My attempt: At that age, I firmly believed that I could "improve anyone's code." So, having been mightily impressed by the four-word memory clear, I decided to write a three-word version. It occupied much of my spare time for weeks, perhaps months, as I tried every devious trick and scheme I could think of and scoured the hardware's logic diagrams for undocumented features that might provide some assistance. But in the end, the shortest program I could write that satisfied the desiderata given above required three instructions and one constant, for a total of four words. I salvaged some pride by noting that the constant had a very simple and memorable form (minus zero), so my routine was marginally easier to memorize and quicker to type, but it was a small gain for the effort expended. 
 I have been credited with writing the original four-word version of this program, but I'm pretty sure it was someone else, because
a) I remember my astonishment at the cleverness of the program when I first encountered it;
b) I typed it on my Programmer's Reference Card before it was laminated, which suggests that I had access to it very early in my career as a machine-language programmer;
c) I don't think I would have worked so hard trying to shorten it to three words if I had been the person who established four words as the record.
 I recently discovered, quite by accident, that my home PC came equipped with a set of hardware diagnostic routines, but I never run them.

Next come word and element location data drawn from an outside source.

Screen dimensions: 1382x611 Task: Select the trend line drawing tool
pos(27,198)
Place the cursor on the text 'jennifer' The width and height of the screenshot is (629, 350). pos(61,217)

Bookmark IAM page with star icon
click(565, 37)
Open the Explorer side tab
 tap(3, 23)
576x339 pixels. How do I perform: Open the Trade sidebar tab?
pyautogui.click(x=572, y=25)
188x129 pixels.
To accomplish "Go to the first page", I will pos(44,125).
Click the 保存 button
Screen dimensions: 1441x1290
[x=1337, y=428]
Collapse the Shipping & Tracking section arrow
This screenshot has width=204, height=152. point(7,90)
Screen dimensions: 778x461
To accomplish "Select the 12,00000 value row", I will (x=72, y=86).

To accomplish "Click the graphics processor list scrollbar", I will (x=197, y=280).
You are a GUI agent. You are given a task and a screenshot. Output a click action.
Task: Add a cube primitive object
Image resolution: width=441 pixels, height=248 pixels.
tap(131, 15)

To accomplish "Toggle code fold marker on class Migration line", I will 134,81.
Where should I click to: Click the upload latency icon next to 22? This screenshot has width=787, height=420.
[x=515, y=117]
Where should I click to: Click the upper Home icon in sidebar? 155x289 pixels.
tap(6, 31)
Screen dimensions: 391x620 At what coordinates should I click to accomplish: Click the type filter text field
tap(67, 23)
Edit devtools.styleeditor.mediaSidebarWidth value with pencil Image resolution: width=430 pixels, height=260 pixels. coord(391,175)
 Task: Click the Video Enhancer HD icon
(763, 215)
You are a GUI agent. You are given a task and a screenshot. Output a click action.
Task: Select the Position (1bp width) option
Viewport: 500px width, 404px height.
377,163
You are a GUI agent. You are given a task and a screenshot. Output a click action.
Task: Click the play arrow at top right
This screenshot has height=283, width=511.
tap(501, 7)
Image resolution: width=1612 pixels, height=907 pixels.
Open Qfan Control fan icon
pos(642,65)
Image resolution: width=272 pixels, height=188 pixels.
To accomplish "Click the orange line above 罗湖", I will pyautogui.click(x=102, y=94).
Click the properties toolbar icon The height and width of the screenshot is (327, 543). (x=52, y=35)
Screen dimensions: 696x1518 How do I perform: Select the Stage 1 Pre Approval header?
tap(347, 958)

 Programmers would sometimes swear that there must be a hardware failure that the diagnostics were failing to detect. Hardware engineer par excellence Takashi Yogi (photo) would always respond, "I'll bet on the hardware," and he almost always won.
 Some of these, such as the NCAR (take Next Command from Accumulator Register) bit, could be reset from the typewriter, using keys in combination with the ENABLE switch.* It is the others we are concerned with here.
* In the original G-15, NCAR was not resettable from the typewriter, meaning that the machine could be put into a tight infinite loop by placing an NCAR command in AR and then executing it. Recovery then required shutting off machine power, waiting for the drum to spin down, turning power back on, waiting for the drum to spin back up, and then performing initialization, including reading in the "number track" and running the hardware diagnostics. This was something you definitely did not want to do--it took even longer than rebooting Windows does today, and the mechanical, thermal, and electrical stresses involved increased the probability of hardware failure.
 You may find it educational or entertaining to see how many instructions it takes on your favorite instruction set architecture.
 At this point, I would love to give both the original and the improved version of the program, but--although they once seemed engraved on my cortex--after 45 years I have forgotten them (except for the value of the constant). They probably reside on pieces of paper in my garage, but that is a needle-in-a-haystack sort of a challenge.